Despite some opposition, the Washington City Council gave preliminary approval of voluntary annexation of land off Rabbit Trail Drive for a new residential subdivision.
A public hearing was held Monday night, however, an ordinance can’t be approved for at least 15 days following the hearing.
State statutes allow any interested party to file an objection in an annexation hearing, said Jim Briggs, city administrator.
An ordinance will be voted on at the next city council meeting.
If approved, the development, which will include two-family and single-family residential homes, will be the first development since the minimum lot-size requirement was changed from 10,000 square feet to 7,500 square feet in the R1-D district.
Roger Blumer, president of the Lake Washington Condo Association on Rabbit Trail, told the council that while he supports “low housing” he thinks the council “has the cart in front of the horse.”
Blumer was concerned that sewers were being pumped out and may not be adequate enough for the additional sewage, that fire flow wouldn’t be adequate and that concrete trucks would tear up the streets.
Blumer said that people continue to speed on the road and that six mailboxes have been destroyed.
“I just feel that there should be more preparation for this whole project,” he said. “Just like the federal government, you’re building a road to nowhere.”
Dan Boyce, city engineer, said the fire flow and sewers are adequate. The sewer system is designed to accommodate what is being built, Boyce said.
Maintenance issues can be addressed as they arise, Boyce said.
Fire flow requirement in the district is 1,000 gallons per minute, Boyce said, adding that it has been tested in excess of that standard.
“I understand your concerns, and I understand you have a fantastic street now and I understand you have problems with your mailboxes” said Steve Sullentrup, council member, “but none of this is really relevant to voluntary annexation. I think (the developers) have done their work as far as voluntary annexation.”

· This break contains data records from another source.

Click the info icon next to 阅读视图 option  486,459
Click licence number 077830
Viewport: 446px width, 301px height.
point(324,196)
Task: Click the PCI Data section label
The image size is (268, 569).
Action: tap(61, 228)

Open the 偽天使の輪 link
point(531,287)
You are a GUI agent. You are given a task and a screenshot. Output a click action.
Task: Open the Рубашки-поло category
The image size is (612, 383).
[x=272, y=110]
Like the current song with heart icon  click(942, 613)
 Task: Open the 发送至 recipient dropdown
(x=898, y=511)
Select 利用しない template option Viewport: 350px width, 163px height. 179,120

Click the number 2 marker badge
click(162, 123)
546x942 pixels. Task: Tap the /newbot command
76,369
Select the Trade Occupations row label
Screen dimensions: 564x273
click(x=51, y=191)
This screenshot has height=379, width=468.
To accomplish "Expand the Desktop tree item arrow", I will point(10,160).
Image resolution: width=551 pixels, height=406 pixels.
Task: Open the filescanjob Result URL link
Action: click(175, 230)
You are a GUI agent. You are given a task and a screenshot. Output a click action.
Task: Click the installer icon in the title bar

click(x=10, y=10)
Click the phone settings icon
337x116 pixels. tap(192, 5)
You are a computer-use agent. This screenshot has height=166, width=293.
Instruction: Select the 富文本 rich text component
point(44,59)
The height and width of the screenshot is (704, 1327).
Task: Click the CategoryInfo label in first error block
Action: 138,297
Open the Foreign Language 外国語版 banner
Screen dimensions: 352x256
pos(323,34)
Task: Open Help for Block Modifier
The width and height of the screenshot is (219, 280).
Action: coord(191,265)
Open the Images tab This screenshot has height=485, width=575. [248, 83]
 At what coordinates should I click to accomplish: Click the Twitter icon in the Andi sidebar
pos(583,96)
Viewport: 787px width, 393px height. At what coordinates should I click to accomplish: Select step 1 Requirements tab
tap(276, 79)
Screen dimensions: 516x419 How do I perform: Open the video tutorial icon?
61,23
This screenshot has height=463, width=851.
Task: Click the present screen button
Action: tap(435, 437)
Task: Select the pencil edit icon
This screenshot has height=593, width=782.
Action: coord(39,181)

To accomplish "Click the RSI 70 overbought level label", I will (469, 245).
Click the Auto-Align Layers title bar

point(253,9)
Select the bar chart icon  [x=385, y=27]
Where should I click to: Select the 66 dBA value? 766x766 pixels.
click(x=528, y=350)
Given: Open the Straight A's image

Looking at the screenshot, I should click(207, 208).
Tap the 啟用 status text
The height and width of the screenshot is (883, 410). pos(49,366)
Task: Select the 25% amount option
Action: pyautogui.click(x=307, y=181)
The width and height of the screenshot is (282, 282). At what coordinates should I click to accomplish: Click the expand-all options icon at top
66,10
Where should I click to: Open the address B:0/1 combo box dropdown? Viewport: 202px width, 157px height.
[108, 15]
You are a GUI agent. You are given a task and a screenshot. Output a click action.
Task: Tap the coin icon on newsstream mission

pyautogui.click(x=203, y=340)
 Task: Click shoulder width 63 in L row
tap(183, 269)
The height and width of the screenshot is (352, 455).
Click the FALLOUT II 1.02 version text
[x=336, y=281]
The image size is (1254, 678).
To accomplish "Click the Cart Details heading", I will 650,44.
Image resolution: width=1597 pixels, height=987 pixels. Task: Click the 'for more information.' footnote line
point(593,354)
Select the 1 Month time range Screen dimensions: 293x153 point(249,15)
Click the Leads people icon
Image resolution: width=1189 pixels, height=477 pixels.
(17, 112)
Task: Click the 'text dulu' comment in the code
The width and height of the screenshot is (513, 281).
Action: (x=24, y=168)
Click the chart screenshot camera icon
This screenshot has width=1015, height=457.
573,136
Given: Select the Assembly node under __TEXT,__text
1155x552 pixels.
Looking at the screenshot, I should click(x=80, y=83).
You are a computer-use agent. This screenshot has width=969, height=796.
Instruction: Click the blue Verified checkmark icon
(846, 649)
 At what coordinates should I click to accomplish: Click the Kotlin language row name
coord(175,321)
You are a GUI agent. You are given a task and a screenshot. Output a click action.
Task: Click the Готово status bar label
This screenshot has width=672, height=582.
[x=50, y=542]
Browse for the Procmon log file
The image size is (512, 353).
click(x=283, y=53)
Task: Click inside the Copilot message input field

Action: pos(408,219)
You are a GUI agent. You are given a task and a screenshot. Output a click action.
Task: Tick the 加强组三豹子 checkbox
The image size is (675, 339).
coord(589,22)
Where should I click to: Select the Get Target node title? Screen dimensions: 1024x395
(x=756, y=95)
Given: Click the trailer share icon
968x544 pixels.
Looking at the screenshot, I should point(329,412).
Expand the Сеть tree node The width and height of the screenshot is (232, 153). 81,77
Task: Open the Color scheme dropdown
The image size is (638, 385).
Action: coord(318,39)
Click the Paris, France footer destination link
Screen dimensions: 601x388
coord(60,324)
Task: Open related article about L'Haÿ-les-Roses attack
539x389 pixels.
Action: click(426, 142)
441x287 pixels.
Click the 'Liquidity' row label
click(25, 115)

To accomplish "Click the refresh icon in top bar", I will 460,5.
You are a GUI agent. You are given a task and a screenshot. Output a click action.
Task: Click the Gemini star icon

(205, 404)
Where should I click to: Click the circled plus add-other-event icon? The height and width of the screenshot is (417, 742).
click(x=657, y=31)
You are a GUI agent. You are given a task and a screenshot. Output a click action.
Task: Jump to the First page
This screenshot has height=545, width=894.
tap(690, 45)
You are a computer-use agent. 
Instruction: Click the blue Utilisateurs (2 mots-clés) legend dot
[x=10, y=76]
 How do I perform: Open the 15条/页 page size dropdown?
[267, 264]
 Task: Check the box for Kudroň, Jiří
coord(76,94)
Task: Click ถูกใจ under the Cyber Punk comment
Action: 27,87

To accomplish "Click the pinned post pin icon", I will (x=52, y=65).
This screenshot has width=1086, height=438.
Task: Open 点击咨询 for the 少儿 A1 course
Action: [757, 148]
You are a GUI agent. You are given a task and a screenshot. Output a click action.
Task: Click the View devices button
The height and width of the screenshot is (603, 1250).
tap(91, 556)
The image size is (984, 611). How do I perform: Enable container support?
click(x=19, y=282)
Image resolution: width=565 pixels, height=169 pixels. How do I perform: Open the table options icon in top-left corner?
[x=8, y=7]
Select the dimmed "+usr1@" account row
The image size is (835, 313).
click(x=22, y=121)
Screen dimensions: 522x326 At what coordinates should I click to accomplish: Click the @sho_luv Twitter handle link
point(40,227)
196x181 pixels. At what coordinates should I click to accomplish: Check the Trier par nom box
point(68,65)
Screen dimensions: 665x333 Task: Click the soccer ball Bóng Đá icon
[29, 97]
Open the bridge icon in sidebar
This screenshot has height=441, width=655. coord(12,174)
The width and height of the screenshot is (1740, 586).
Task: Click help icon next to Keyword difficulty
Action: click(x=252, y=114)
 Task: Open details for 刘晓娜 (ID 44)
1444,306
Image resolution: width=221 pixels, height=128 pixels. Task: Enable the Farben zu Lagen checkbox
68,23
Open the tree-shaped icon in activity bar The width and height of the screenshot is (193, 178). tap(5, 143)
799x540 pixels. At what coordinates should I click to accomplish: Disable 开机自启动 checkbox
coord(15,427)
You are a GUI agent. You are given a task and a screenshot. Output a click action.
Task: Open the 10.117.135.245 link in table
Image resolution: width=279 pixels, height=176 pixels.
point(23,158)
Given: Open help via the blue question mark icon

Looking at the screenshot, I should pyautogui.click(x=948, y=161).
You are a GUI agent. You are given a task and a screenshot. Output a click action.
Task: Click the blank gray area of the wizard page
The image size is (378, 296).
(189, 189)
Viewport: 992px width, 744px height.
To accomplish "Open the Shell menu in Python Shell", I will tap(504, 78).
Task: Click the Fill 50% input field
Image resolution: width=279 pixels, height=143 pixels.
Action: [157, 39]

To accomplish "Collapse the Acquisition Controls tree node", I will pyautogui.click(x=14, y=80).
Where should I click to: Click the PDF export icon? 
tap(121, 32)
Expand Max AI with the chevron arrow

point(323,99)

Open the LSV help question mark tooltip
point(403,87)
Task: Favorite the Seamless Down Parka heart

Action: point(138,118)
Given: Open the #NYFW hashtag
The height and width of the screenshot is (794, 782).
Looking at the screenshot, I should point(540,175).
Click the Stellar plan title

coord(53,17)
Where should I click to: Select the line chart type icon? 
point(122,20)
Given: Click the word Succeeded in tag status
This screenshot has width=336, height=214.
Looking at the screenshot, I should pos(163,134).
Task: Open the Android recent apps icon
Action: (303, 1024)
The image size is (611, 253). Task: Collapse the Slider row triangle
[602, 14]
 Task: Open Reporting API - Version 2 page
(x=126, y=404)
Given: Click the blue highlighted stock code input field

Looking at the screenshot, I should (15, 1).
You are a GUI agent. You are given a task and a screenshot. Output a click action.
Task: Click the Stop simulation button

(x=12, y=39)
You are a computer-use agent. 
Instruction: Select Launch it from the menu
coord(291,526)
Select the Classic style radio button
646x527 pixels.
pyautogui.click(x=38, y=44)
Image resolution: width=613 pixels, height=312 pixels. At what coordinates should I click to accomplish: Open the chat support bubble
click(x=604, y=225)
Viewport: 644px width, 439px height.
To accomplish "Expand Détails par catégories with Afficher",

Sullentrup said that as long as the developers follow city requirements, there is no reason to stop them from developing
“Good luck. You’ll never have it done right,” Blumer said.
Blumer also spoke in opposition of the request at the planning and zoning commission.
Tom Fenner, a resident, also spoke to the council. Like at the planning and zoning meeting, Fenner questioned that there were no sidewalks in the proposed development.
“I have no objections to the annexation, but some concerns about the development,” Fenner said.
The request was made by John Paul and Nancy Quick, Owensville.
Vic Hoerstkamp with Northern Star Homes has a contract to purchase the property for the proposed Malvern Hill subdivision.